▶ Exercise prompt: Reproduce every one of the entries below word for word.

▶ Records for processing:
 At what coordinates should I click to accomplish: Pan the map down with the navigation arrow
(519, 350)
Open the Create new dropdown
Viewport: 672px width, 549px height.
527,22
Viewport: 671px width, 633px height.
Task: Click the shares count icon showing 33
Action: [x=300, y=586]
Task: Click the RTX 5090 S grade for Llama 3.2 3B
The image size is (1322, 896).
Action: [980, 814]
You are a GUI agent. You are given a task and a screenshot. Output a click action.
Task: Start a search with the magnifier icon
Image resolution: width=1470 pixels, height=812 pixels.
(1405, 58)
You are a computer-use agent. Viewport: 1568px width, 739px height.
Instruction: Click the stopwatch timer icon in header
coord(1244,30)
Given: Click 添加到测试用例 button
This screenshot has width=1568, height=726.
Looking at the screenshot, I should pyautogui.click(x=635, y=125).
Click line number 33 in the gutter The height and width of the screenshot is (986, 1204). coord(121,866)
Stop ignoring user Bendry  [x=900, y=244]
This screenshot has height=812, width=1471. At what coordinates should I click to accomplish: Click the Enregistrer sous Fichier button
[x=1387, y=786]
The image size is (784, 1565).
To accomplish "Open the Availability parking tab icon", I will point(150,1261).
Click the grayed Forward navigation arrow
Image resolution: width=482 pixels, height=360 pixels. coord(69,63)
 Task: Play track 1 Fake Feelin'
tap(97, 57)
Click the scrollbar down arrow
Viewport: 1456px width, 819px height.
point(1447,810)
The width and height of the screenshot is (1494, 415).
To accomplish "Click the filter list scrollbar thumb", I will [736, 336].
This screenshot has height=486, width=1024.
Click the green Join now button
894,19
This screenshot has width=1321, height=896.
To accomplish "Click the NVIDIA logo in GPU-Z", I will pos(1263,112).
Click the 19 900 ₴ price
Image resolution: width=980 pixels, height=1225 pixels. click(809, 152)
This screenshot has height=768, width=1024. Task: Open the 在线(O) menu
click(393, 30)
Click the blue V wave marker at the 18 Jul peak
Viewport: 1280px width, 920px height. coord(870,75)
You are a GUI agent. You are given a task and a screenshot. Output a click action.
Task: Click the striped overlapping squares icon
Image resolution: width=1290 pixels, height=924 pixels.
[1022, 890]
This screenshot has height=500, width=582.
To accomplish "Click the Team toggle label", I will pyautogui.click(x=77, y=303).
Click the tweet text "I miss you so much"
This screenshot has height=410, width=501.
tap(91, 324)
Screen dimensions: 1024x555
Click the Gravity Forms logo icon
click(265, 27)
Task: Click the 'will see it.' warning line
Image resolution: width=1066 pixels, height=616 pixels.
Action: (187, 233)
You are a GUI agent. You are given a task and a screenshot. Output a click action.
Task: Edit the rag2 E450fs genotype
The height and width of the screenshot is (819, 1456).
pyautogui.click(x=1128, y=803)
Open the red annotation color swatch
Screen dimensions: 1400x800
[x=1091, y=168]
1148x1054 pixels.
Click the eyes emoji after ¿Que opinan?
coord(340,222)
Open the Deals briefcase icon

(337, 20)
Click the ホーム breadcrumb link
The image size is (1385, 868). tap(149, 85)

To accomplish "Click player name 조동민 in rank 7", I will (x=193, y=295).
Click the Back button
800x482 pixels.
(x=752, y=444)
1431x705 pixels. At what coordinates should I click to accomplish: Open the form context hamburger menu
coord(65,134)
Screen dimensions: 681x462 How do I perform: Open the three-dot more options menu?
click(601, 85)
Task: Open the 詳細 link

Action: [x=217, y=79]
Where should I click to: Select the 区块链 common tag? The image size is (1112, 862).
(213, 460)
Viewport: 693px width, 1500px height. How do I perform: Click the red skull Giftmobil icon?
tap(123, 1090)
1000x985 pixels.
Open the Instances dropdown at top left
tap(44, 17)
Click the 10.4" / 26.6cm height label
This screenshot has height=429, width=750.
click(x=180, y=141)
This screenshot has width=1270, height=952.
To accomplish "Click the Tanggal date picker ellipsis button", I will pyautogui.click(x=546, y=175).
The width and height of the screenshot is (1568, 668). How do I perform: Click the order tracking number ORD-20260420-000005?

▶ Solution below:
 At what coordinates should I click to accomplish: Pan the map down with the navigation arrow
(519, 350)
Open the Create new dropdown
Viewport: 672px width, 549px height.
527,22
Viewport: 671px width, 633px height.
Task: Click the shares count icon showing 33
Action: [x=300, y=586]
Task: Click the RTX 5090 S grade for Llama 3.2 3B
The image size is (1322, 896).
Action: [980, 814]
You are a GUI agent. You are given a task and a screenshot. Output a click action.
Task: Start a search with the magnifier icon
Image resolution: width=1470 pixels, height=812 pixels.
(1405, 58)
You are a computer-use agent. Viewport: 1568px width, 739px height.
Instruction: Click the stopwatch timer icon in header
coord(1244,30)
Given: Click 添加到测试用例 button
This screenshot has width=1568, height=726.
Looking at the screenshot, I should pyautogui.click(x=635, y=125).
Click line number 33 in the gutter The height and width of the screenshot is (986, 1204). coord(121,866)
Stop ignoring user Bendry  [x=900, y=244]
This screenshot has height=812, width=1471. At what coordinates should I click to accomplish: Click the Enregistrer sous Fichier button
[x=1387, y=786]
The image size is (784, 1565).
To accomplish "Open the Availability parking tab icon", I will point(150,1261).
Click the grayed Forward navigation arrow
Image resolution: width=482 pixels, height=360 pixels. coord(69,63)
 Task: Play track 1 Fake Feelin'
tap(97, 57)
Click the scrollbar down arrow
Viewport: 1456px width, 819px height.
point(1447,810)
The width and height of the screenshot is (1494, 415).
To accomplish "Click the filter list scrollbar thumb", I will [736, 336].
This screenshot has height=486, width=1024.
Click the green Join now button
894,19
This screenshot has width=1321, height=896.
To accomplish "Click the NVIDIA logo in GPU-Z", I will pos(1263,112).
Click the 19 900 ₴ price
Image resolution: width=980 pixels, height=1225 pixels. click(809, 152)
This screenshot has height=768, width=1024. Task: Open the 在线(O) menu
click(393, 30)
Click the blue V wave marker at the 18 Jul peak
Viewport: 1280px width, 920px height. coord(870,75)
You are a GUI agent. You are given a task and a screenshot. Output a click action.
Task: Click the striped overlapping squares icon
Image resolution: width=1290 pixels, height=924 pixels.
[1022, 890]
This screenshot has height=500, width=582.
To accomplish "Click the Team toggle label", I will pyautogui.click(x=77, y=303).
Click the tweet text "I miss you so much"
This screenshot has height=410, width=501.
tap(91, 324)
Screen dimensions: 1024x555
Click the Gravity Forms logo icon
click(265, 27)
Task: Click the 'will see it.' warning line
Image resolution: width=1066 pixels, height=616 pixels.
Action: (187, 233)
You are a GUI agent. You are given a task and a screenshot. Output a click action.
Task: Edit the rag2 E450fs genotype
The height and width of the screenshot is (819, 1456).
pyautogui.click(x=1128, y=803)
Open the red annotation color swatch
Screen dimensions: 1400x800
[x=1091, y=168]
1148x1054 pixels.
Click the eyes emoji after ¿Que opinan?
coord(340,222)
Open the Deals briefcase icon

(337, 20)
Click the ホーム breadcrumb link
The image size is (1385, 868). tap(149, 85)

To accomplish "Click player name 조동민 in rank 7", I will (x=193, y=295).
Click the Back button
800x482 pixels.
(x=752, y=444)
1431x705 pixels. At what coordinates should I click to accomplish: Open the form context hamburger menu
coord(65,134)
Screen dimensions: 681x462 How do I perform: Open the three-dot more options menu?
click(601, 85)
Task: Open the 詳細 link

Action: [x=217, y=79]
Where should I click to: Select the 区块链 common tag? The image size is (1112, 862).
(213, 460)
Viewport: 693px width, 1500px height. How do I perform: Click the red skull Giftmobil icon?
tap(123, 1090)
1000x985 pixels.
Open the Instances dropdown at top left
tap(44, 17)
Click the 10.4" / 26.6cm height label
This screenshot has height=429, width=750.
click(x=180, y=141)
This screenshot has width=1270, height=952.
To accomplish "Click the Tanggal date picker ellipsis button", I will pyautogui.click(x=546, y=175).
The width and height of the screenshot is (1568, 668). How do I perform: Click the order tracking number ORD-20260420-000005?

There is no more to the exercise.